We had the opportunity to Interview one of the 24 currently available consultants, an expert on campaigns of our favorite hobby, “Mr. Daniel Zayas”.

Theo: Hello Daniel.
Thank you for sharing some of your precious time.
For starters, let us know some things about you and your career. Your love for tabletop games and how you ended up on the Experts list, before letting us know about the program itself.

Daniel: Hello, Theofilos. I got my start in the board game industry much like most. I played a lot of games. Playing a lot of games led to organizing a Phoenix city game night three years ago which averaged about 50 or so people weekly. The game night eventually came to an end when the organizers moved away but allowed me to pursue my passion through other avenues.

That eventually led to my blogging about board games, where I made the valiant attempt to objectively rank Kickstarter campaigns weekly based on best practices as taught by Jamey Stegmaier, James Mathe, and Richard Bliss, as well as taught in the various industry Facebook groups. The mission has slightly adjusted over the years, but the remnants of that project live on in the Board Game Badger project which I still compile each week.

Developing a reputation this way allowed me to fill the open marketing director position at Eagle-Gryphon Games in August of last year.

There is a saying that the harder you work, the luckier you get. I worked fairly hard as a blogger, as a marketing director, and an admin 20 some odd industry Facebook groups. My involvement in the latter allowed me to see when a Kickstarter representative pitch the Experts program in one group. I had helped many campaigns in various capacities by this point, so I felt I was qualified to apply, but if I wasn’t selected, it wouldn’t detract from my current ambitions.

I was alerted that I was being seriously considered via email from Kickstarter. At that point, I was interviewed very similarly to a job interview, and the references I had listed (both successful and unsuccessful) were contacted. About a week later, I was alerted that I had been selected to be a bona fide Kickstarter Expert, and about a week after that, my information was released on the listing and here we are!
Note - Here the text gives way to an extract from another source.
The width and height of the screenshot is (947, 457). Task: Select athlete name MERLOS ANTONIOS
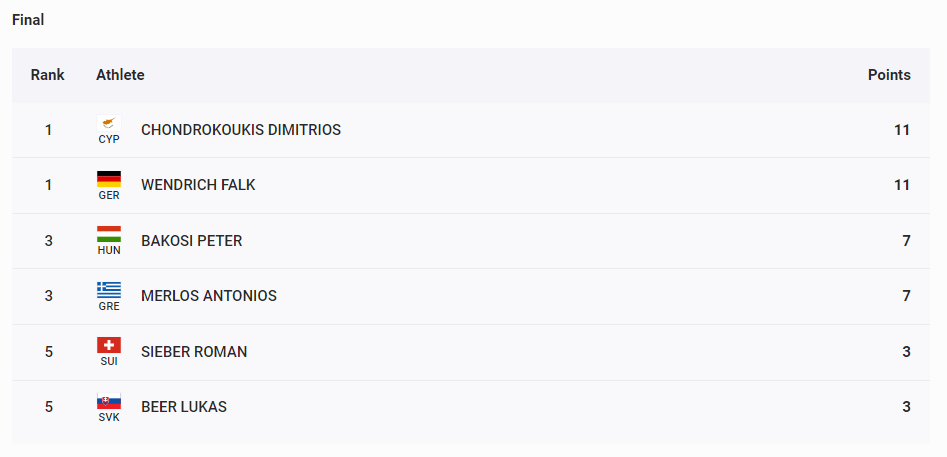tap(209, 296)
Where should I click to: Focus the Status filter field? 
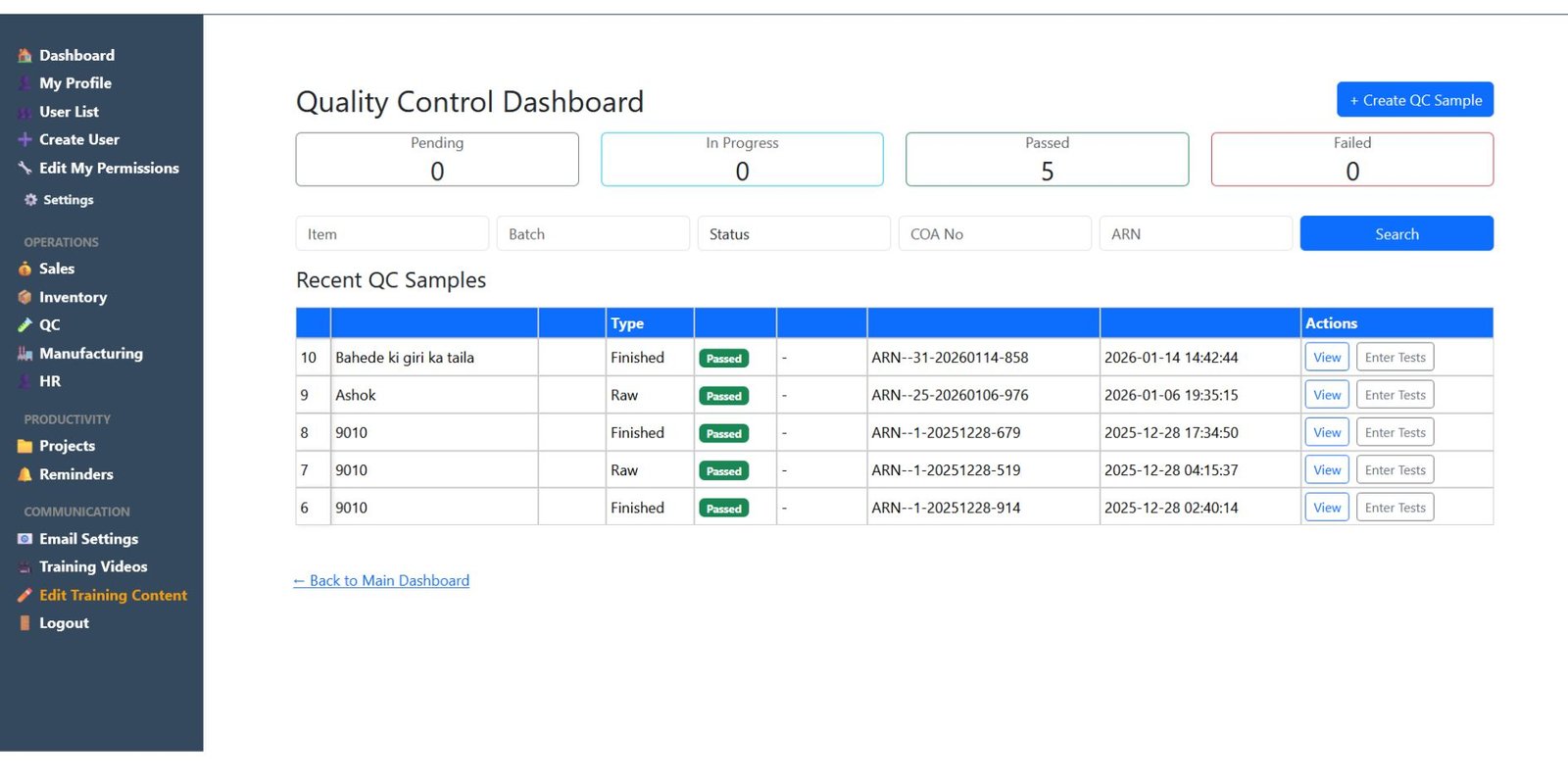pos(793,234)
T: That’s an inspiring career story! When you work hard and are passionate about what you are doing, it will eventually pay off.
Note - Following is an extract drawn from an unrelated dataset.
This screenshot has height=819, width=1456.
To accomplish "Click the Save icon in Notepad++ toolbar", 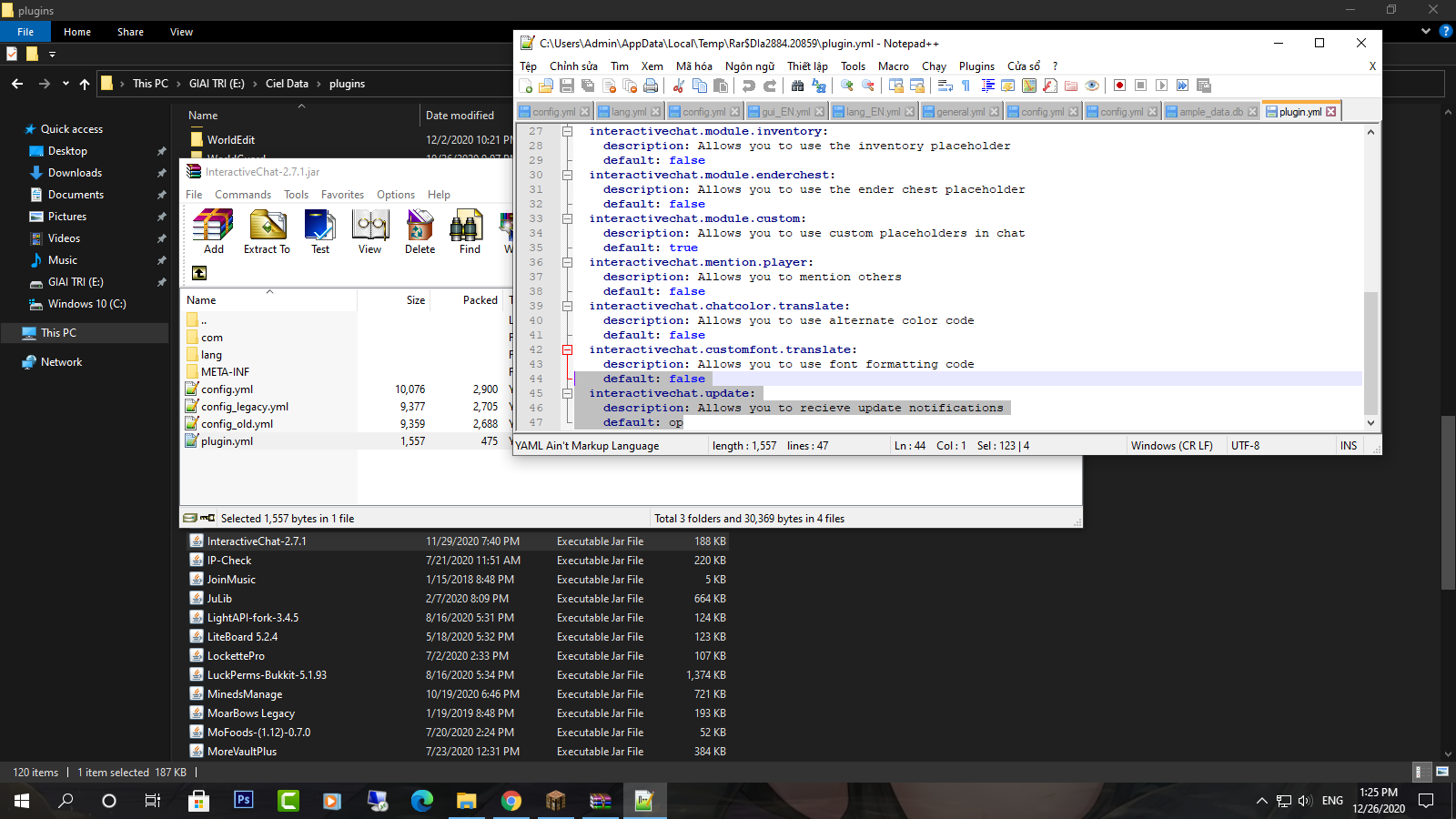I will [x=567, y=86].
Our main topic of interest is the Kickstarter Experts program. Can you tell us more about that and how it can benefit future campaign creators?

D: The Kickstarter Expert program addresses a number of concerns.
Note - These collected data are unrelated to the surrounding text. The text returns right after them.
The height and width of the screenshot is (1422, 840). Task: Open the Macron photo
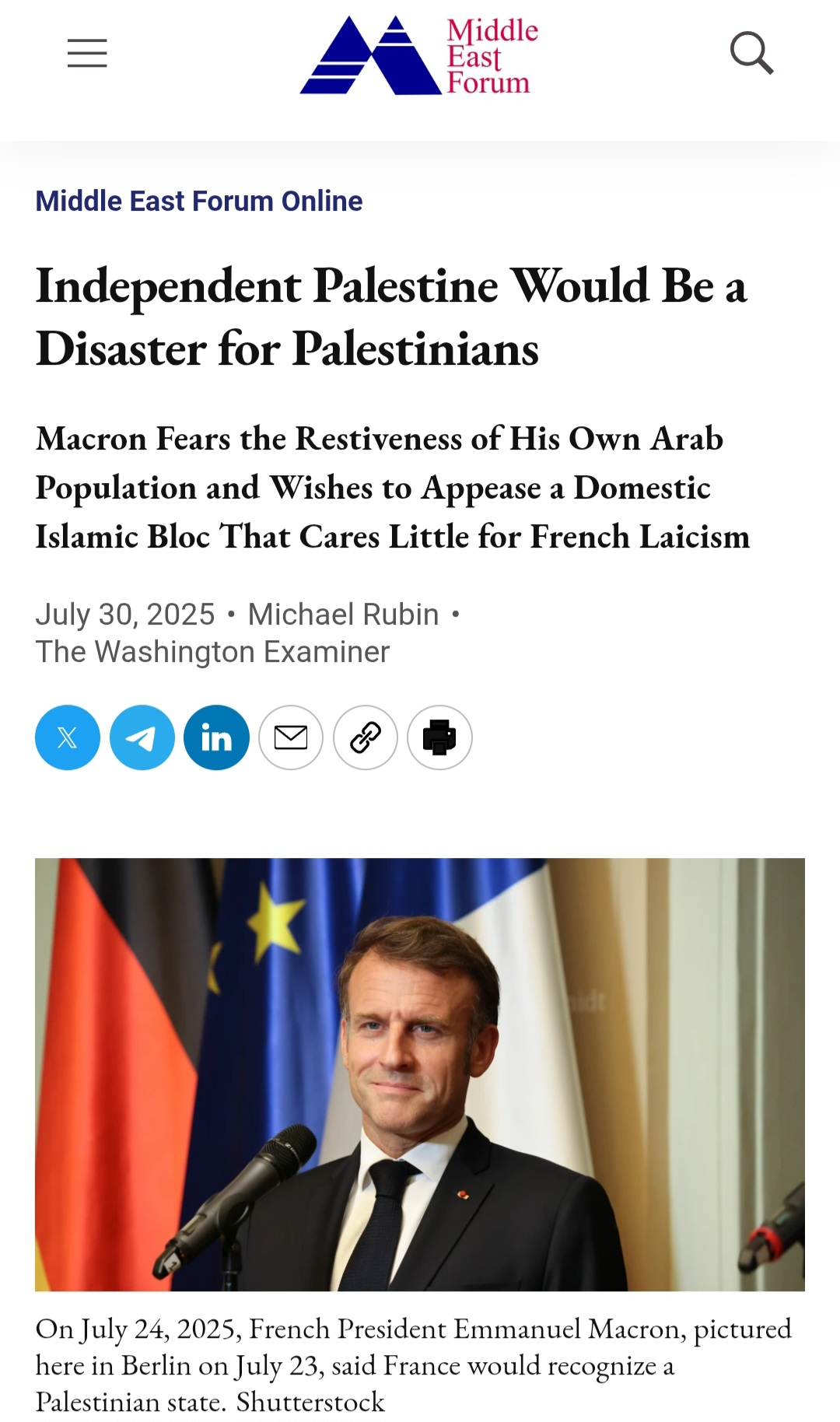[x=420, y=1074]
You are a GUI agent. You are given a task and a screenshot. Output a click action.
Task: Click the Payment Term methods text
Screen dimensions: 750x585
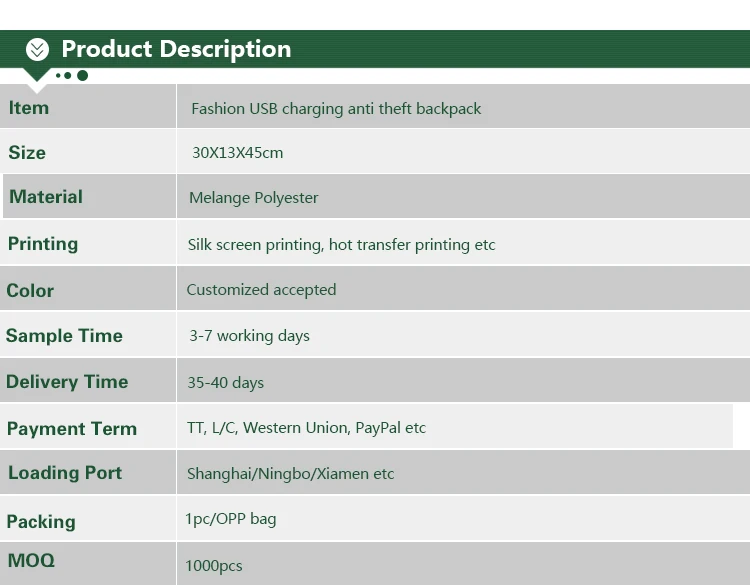click(306, 428)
Firstly, we all use Kickstarter and perhaps take it for granted sometimes, but this is an actual business with employees and expenditures. They only exist and grow as a direct result of projects which are successful on their platform. Why not better those odds for first-time creators (or simply creators overall) by vetting industry consultants who know their stuff and can help grow crowdfunding across many projects?

Secondly, I think Kickstarter understands they have a spam/scam problem in their direct messaging system. How do you maintain open communication with backers and potential backers but also police it for content spam without a ton of overhead of employees reading your private messages? Kickstarter decided to cut the problem off at the source. If every creator widely knew there was an Expert program, even with the spam messages, most of them would not fall for it. Instead, they would have already hired someone or at least known they were not hiring someone who isn’t officially vetted. That is a huge boost to trusting Kickstarter as an improving and evolving platform.

As a Kickstarter Expert, the closest way to define what I do is an incubator for  tabletop campaigns. I do literally everything except be the face and voice of the campaign. I very much believe that a creator should be the star of their own show. But I help them make a lot of tough decisions, such as prototyping, manufacturing, advertising, campaign layout, press, etc. I also only accept payment when we succeed together. I charge $1000 plus 5% of the campaign, but we don’t square up until Kickstarter releases the funds to the creator. There is literally no risk in requesting my services, which is even a step beyond what other Experts do in their consulting businesses.

T: Taking into account how Kickstarter evolved through the years, I believe that’s a big step towards the right direction. Nowadays you will go against hundreds of other live campaigns on the tabletop category, so, an expert who knows a lot about the industry, the market and the crowdfunding platform itself, would certainly be a valuable asset.

It would be interesting to let us know, according to your experience, the top two mistakes made in campaigns along with the top two tips you would like to share.

D: The top two campaign mistakes:
Launching too early and trying to get by without a marketing and art budget. Usually, these mistakes are closely related. You can put extra funds into a campaign over time to gradually improve it while you market organically, or you can have enough money to invest in the project in a normal time frame, but still spend time marketing organically. Some creators are just too confident in where they are in the process without really knowing that they have a lot of work ahead. You don’t need to launch today, and art will sell your project, so don’t shortchange either of those truths.

My tips essentially:
To not feel any pressure to launch before your game is ready, and to invest in art from an actual artist who makes their living that way. Otherwise, you are shortchanging the project beyond redemption.
T: Seen both and they hurt a lot. Launching too early and then trying to correct the campaign, adding details while its live. Also, not well done aesthetics may be your doom right off the bat.
That reminds me of “Scythe” from Stonemaier Games, which had an outstanding marketing campaign along with stunning art and overall aesthetics.
Can you name a few campaigns that did well on both regards, even some you worked on?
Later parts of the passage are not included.